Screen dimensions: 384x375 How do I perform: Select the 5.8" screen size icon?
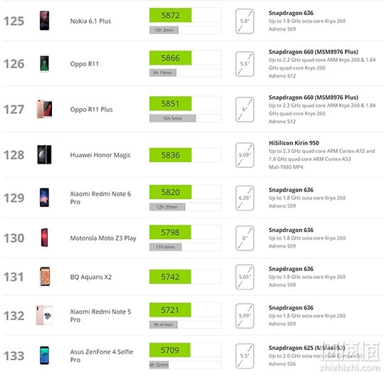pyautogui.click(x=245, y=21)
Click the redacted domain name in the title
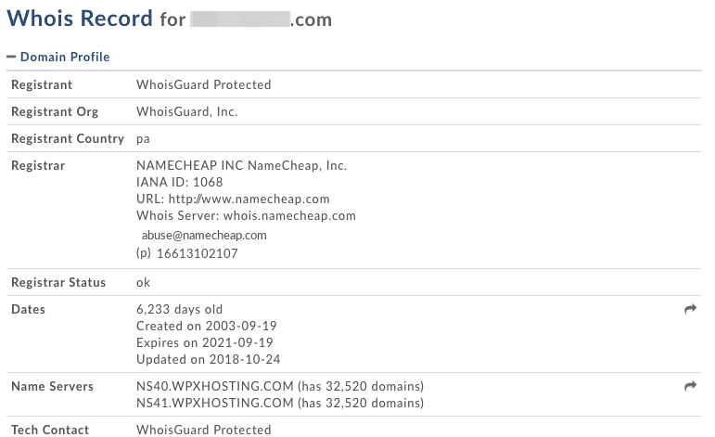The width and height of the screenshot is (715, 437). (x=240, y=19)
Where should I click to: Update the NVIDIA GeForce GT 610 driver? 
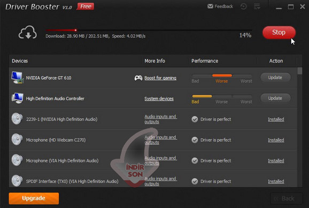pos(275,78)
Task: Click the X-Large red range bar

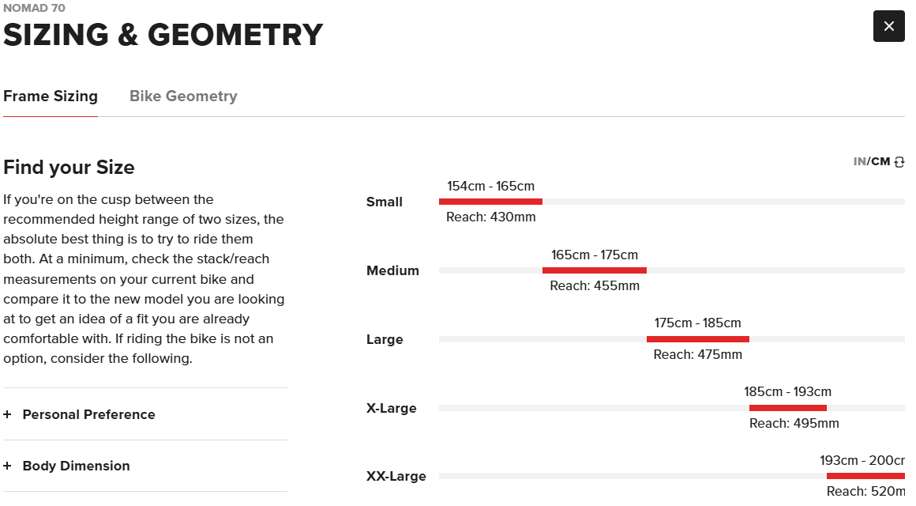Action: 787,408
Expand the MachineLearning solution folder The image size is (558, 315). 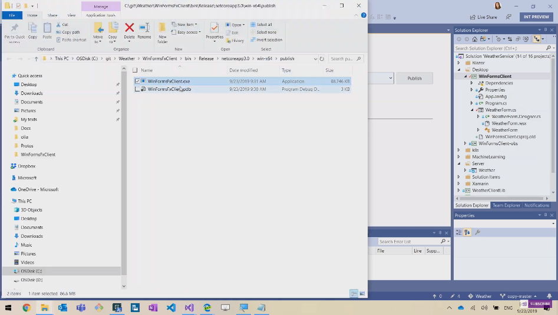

[What you will do]
In your copy, include no pictures; print every line above exactly.

[Response below]
Screen dimensions: 384x375 How do I perform: Select the 5.8" screen size icon?
pyautogui.click(x=245, y=21)
Click the redacted domain name in the title
The width and height of the screenshot is (715, 437). (x=240, y=19)
Where should I click to: Update the NVIDIA GeForce GT 610 driver? 
pos(275,78)
Task: Click the X-Large red range bar

Action: 787,408
Expand the MachineLearning solution folder The image size is (558, 315). 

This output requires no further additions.